• [EXTRAIT DU TEXTE]
4. D'autre part, l'article L. 811-2 du code de l'entrée et du séjour des étrangers et du droit d'asile prévoit que la vérification des actes d'état civil étrangers doit être effectuée dans les conditions définies par l'article 47 du code civil. L'article 47 du code civil dispose quant à lui que : " Tout acte de l'état civil des Français et des étrangers fait en pays étranger et rédigé dans les formes usitées dans ce pays fait foi, sauf si d'autres actes ou pièces détenus, des données extérieures ou des éléments tirés de l'acte lui-même établissent, le cas échéant après toutes vérifications utiles, que cet acte est irrégulier, falsifié ou que les faits qui y sont déclarés ne correspondent pas à la réalité ". Il résulte de ces dispositions que la force probante d'un acte d'état civil établi à l'étranger peut être combattue par tout moyen susceptible d'établir que l'acte en cause est irrégulier, falsifié ou inexact. En cas de contestation par l'administration de la valeur probante d'un acte d'état civil établi à l'étranger, il appartient au juge administratif de former sa conviction au vu de l'ensemble des éléments produits par les parties.
5. Enfin, il n'appartient pas aux autorités administratives françaises de mettre en doute le bien-fondé d'une décision rendue par une autorité juridictionnelle étrangère, hormis le cas où le jugement produit aurait un caractère frauduleux.
6. Pour la première fois en appel, les requérants produisent des jugements supplétifs de naissance rendus pour les enfants B... A... et C... I... A..., les enfants de M. A... et Mme F..., et pour l'enfant H... A..., issu d'une autre union de M. A..., par le tribunal de première instance de Mafanco le 6 avril 2023 annulant les précédents jugements supplétifs successivement rendus. L'administration ne critique pas ces derniers jugements supplétifs qui comportent l'ensemble des mentions relatives aux noms, prénoms, dates et lieux de naissance aussi bien des enfants que des parents. En outre, ces mentions correspondent aux déclarations de M. A... lors de ses démarches auprès de l'Office français de protection des réfugiés et des apatrides pour obtenir le statut de réfugié. Dans ces conditions, en estimant que l'identité des enfants et leurs liens de filiation avec M. A... n'étaient pas établis, la commission de recours contre les refus de visa d'entrée en France a fait une inexacte application des dispositions précitées.
7. En deuxième lieu, en vertu de l'article L. 561-4 du code de l'entrée et du séjour des étrangers et du droit d'asile, les articles L. 434-1, L. 434-3 à L. 434-5 et le premier alinéa de l'article L. 434-9 sont applicables à la procédure de réunification familiale. Aux termes de l'article L. 434-4 de code : " Le regroupement familial peut être demandé pour les enfants mineurs de dix-huit ans du demandeur et ceux de son conjoint, qui sont confiés, selon le cas, à l'un ou l'autre, au titre de l'exercice de l'autorité parentale, en vertu d'une décision d'une juridiction étrangère. Une copie de cette décision devra être produite ainsi que l'autorisation de l'autre parent de laisser le mineur venir en France. ".

• [EXERCICES À FAIRE]
- 1) Dans le texte juridique, quel tribunal a rendu les jugements supplétifs de naissance du 6 avril 2023 ?
- 2) Écrivez la suite du texte juridique à partir de sa dernière phrase.

• [DONNÉES EXTRAITES]
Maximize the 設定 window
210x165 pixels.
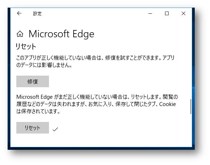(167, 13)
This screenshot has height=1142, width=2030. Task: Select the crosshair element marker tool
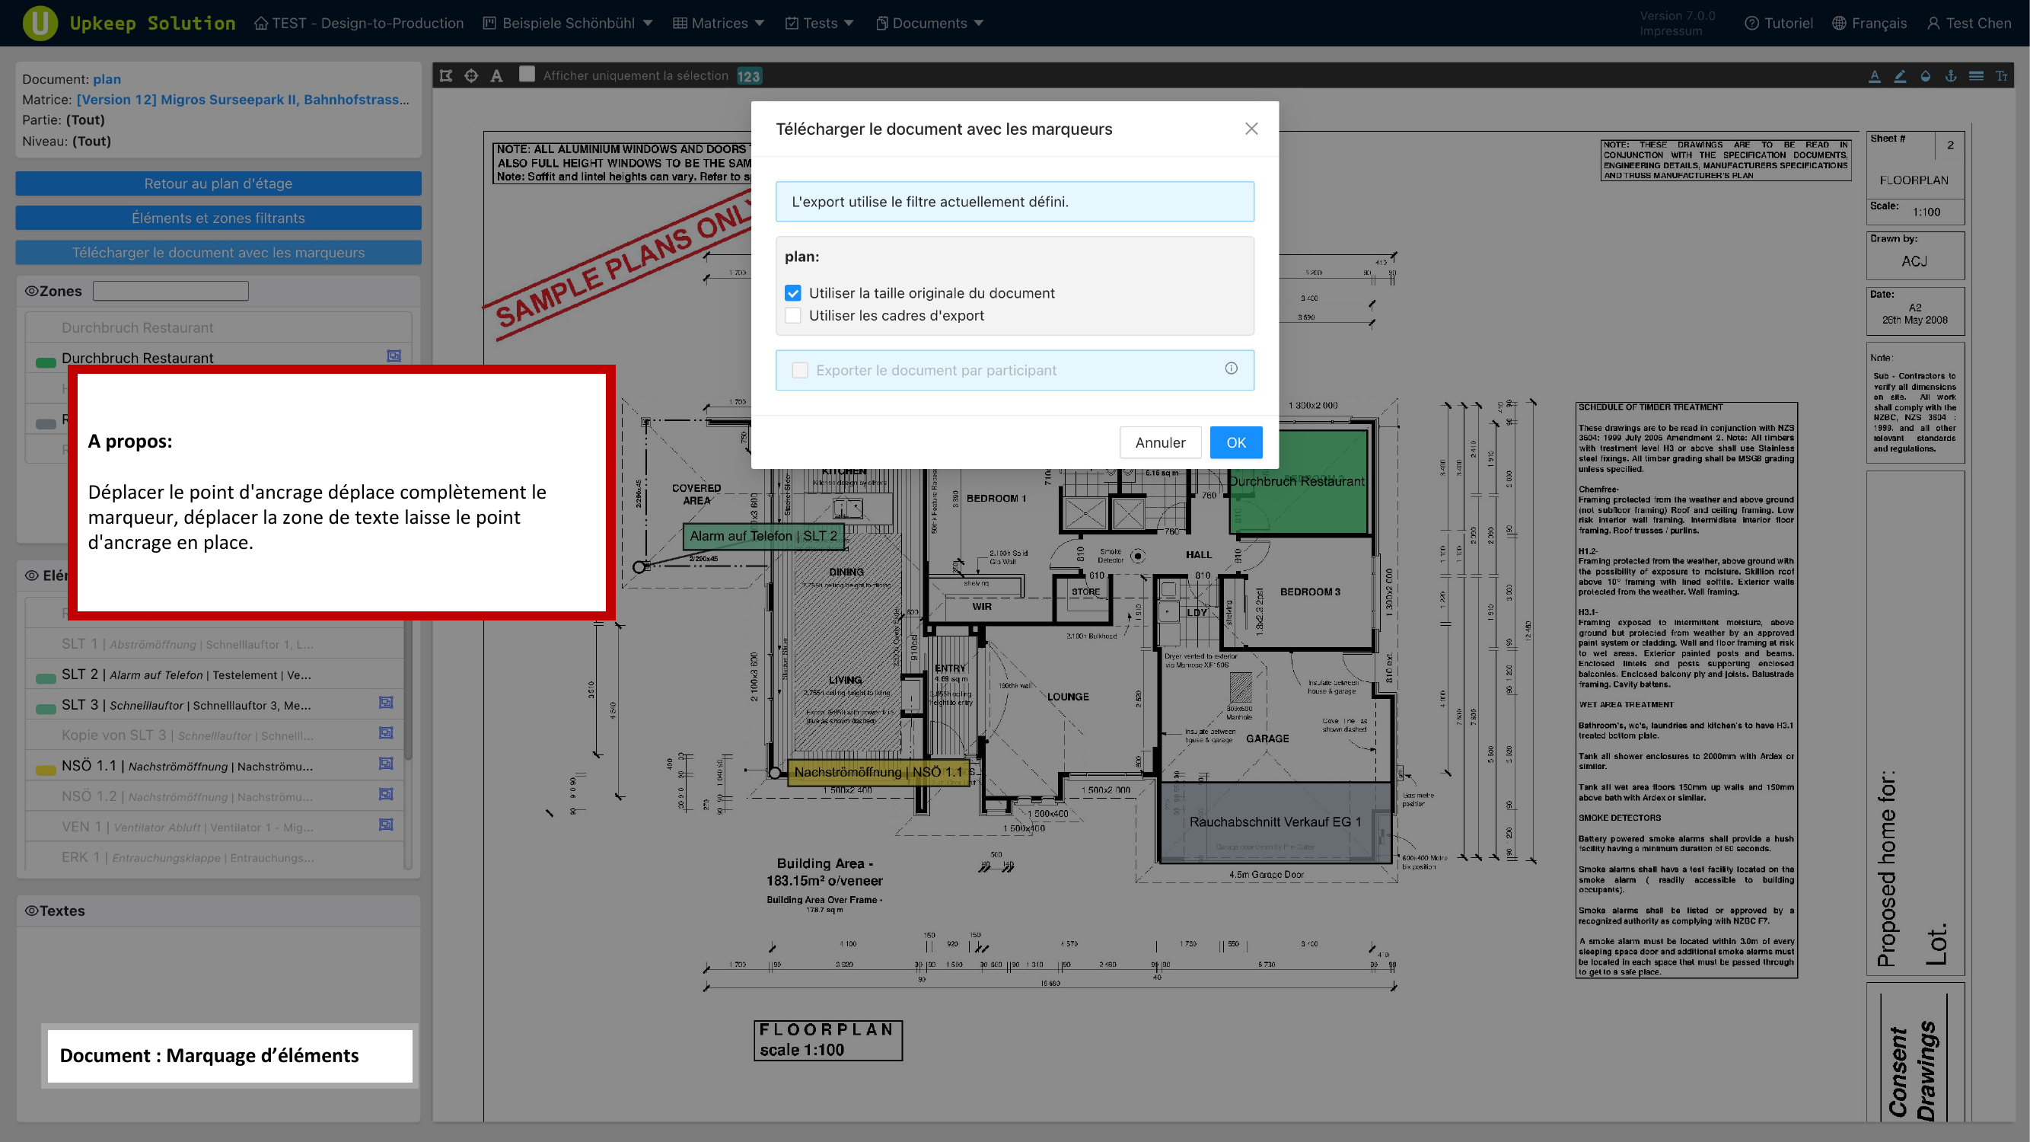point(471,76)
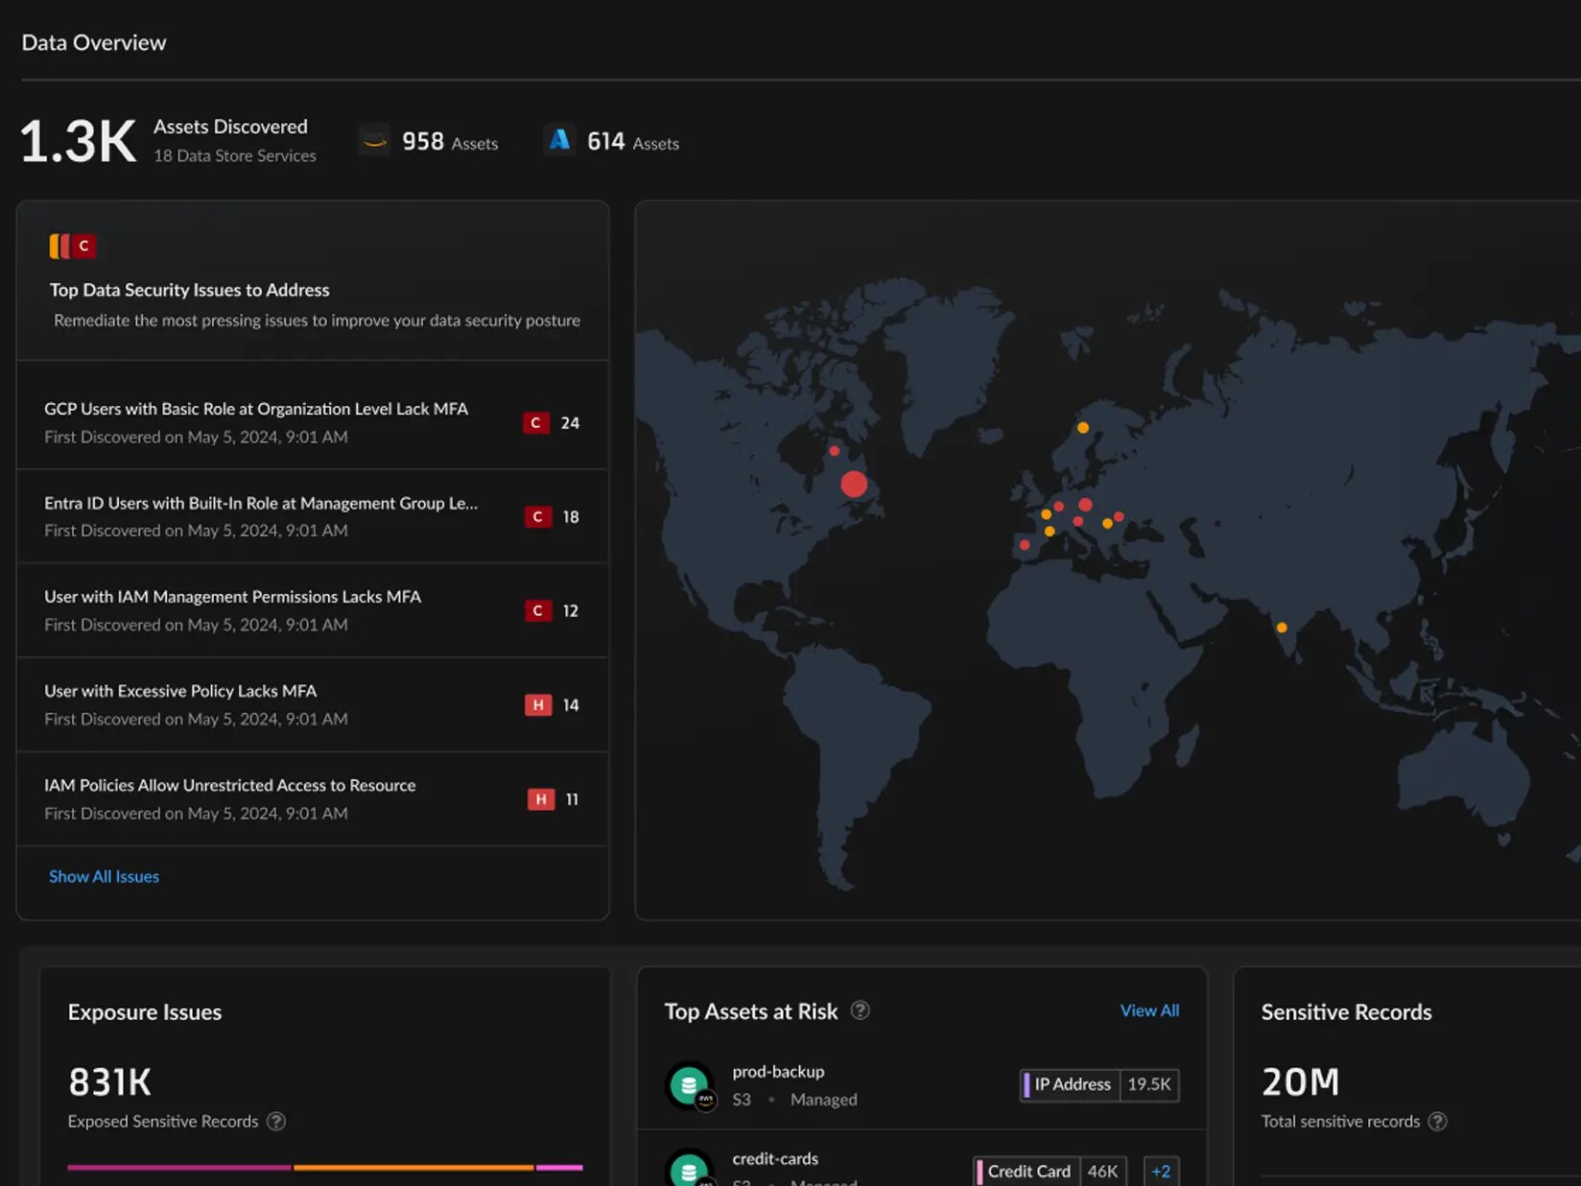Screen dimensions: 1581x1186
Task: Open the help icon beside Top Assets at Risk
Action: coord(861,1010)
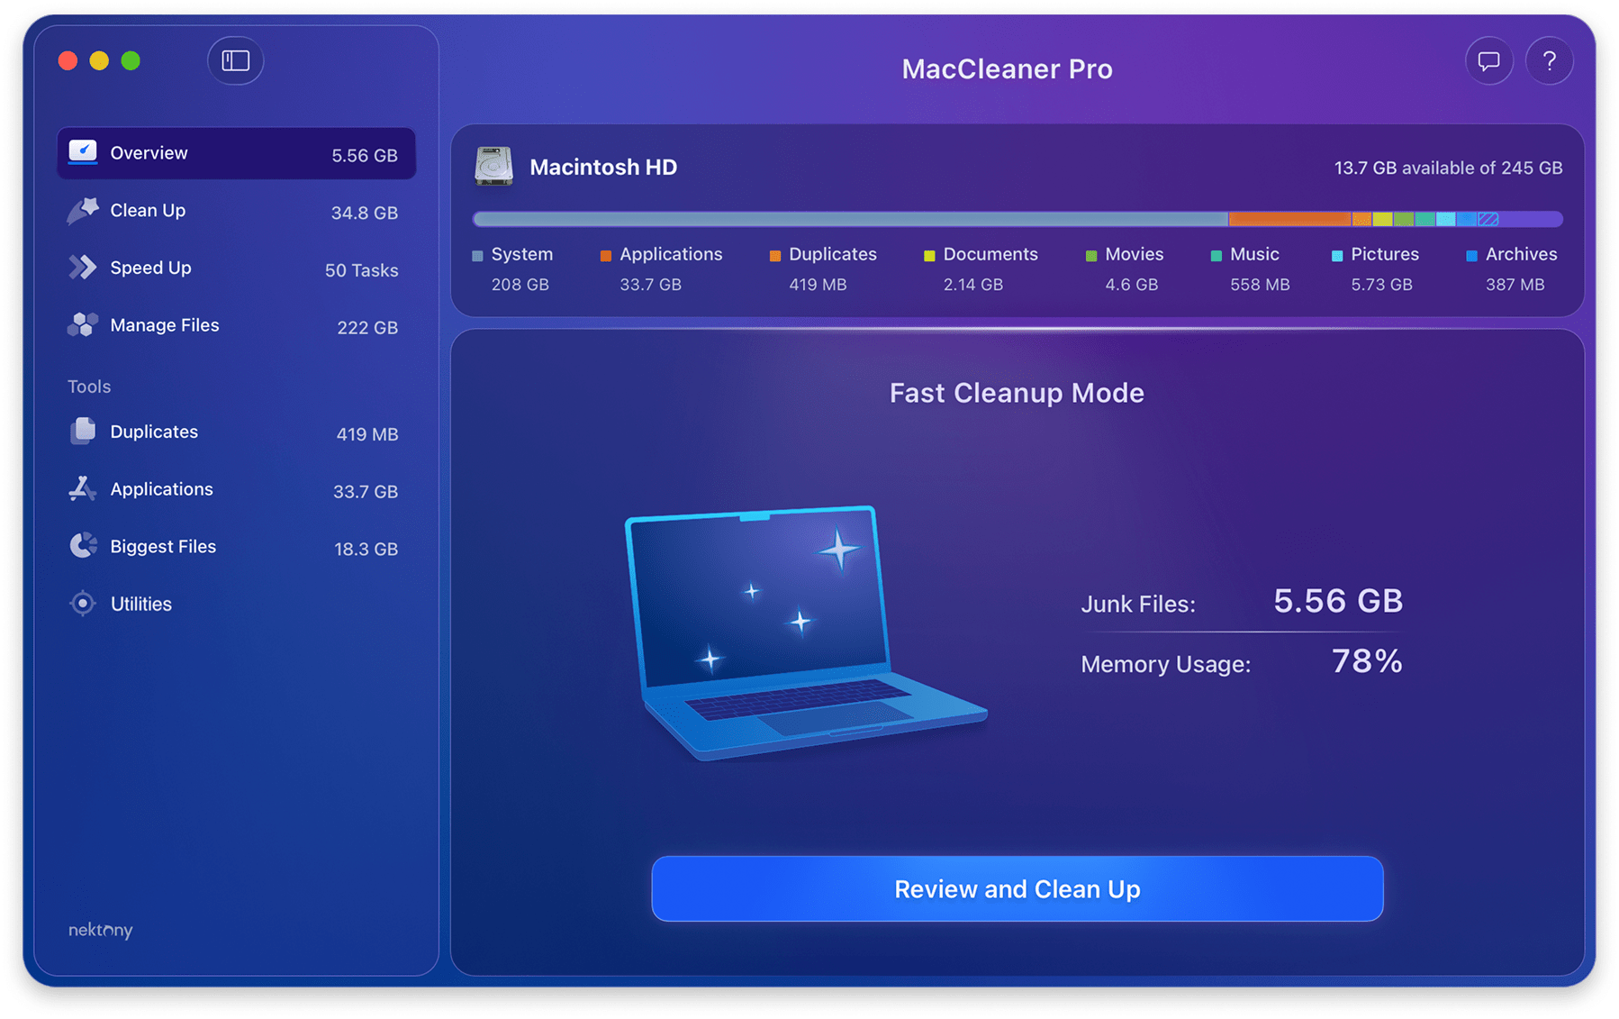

• [RÉPONSES PAR EXERCICE]
- 1) Le tribunal de première instance de Mafanco.

- 2)
8. Il ressort des pièces du dossier que Mme D... A..., la mère de l'enfant Billy, ni décédée ni déchue de ses droits parentaux, a signé une autorisation parentale de sortie du territoire le 30 novembre 2020 devant les autorités de la police nationale guinéenne. Il ressort du jugement rendu le 6 février 2020 par le tribunal de première instance de Conakry 3, produit pour la première fois en appel et portant rectification d'un précédent jugement, que l'autorité parentale sur l'enfant H... A... a été déléguée par Mme D... A... à M. A... par un jugement du même tribunal rendu le 14 août 2018. Par suite, en refusant la délivrance du visa demandé pour l'enfant H... A... au motif que l'autre parent n'était ni décédé, ni déchu de l'exercice de ses droits parentaux et qu'aucun jugement de délégation de l'autorité parentale n'a été produit, la commission de recours a fait une inexacte application des dispositions précitées de l'article L. 434-4 du code de l'entrée et du séjour des étrangers et du droit d'asile.
9. Il résulte de tout ce qui précède et sans qu'il soit besoin de se prononcer sur les autres moyens de la requête que M. A... et Mme F... sont fondés à soutenir que c'est à tort que, par le jugement attaqué, le tribunal administratif de Nantes a rejeté leur demande tendant à l'annulation de la décision de la commission de recours contre les décisions de refus de visa d'entrée en France en tant qu'elle refuse de délivrer aux enfants B... A..., C... I... A... et H... A... les visas demandés.
Sur les conclusions à fin d'injonction et d'astreinte :
10. Eu égard à ses motifs, l'exécution du présent arrêt implique nécessairement que des visas d'entrée et de long séjour soient délivrés aux enfants B... A..., C... I... A... et H... A.... Il y a lieu d'enjoindre au ministre de l'intérieur de délivrer ces visas dans un délai de deux mois à compter de la notification de l'arrêt. Il n'y a pas lieu d'assortir cette injonction d'une astreinte.
Sur les frais liés au litige :
11. M. A... a obtenu le bénéfice de l'aide juridictionnelle partielle. Par suite, son avocate peut se prévaloir des dispositions de l'article 37 de la loi du 10 juillet 1991. Il y a lieu, dans les circonstances de l'espèce, de mettre à la charge de l'Etat le versement de la somme de 700 euros hors taxe à Me Greffard-Poisson dans les conditions fixées à l'article 37 de la loi du 10 juillet 1991.
D E C I D E :
Article 1er : L'article 4 du jugement n° 2206664, 2206672 du 10 mars 2023 du tribunal administratif de Nantes est annulé.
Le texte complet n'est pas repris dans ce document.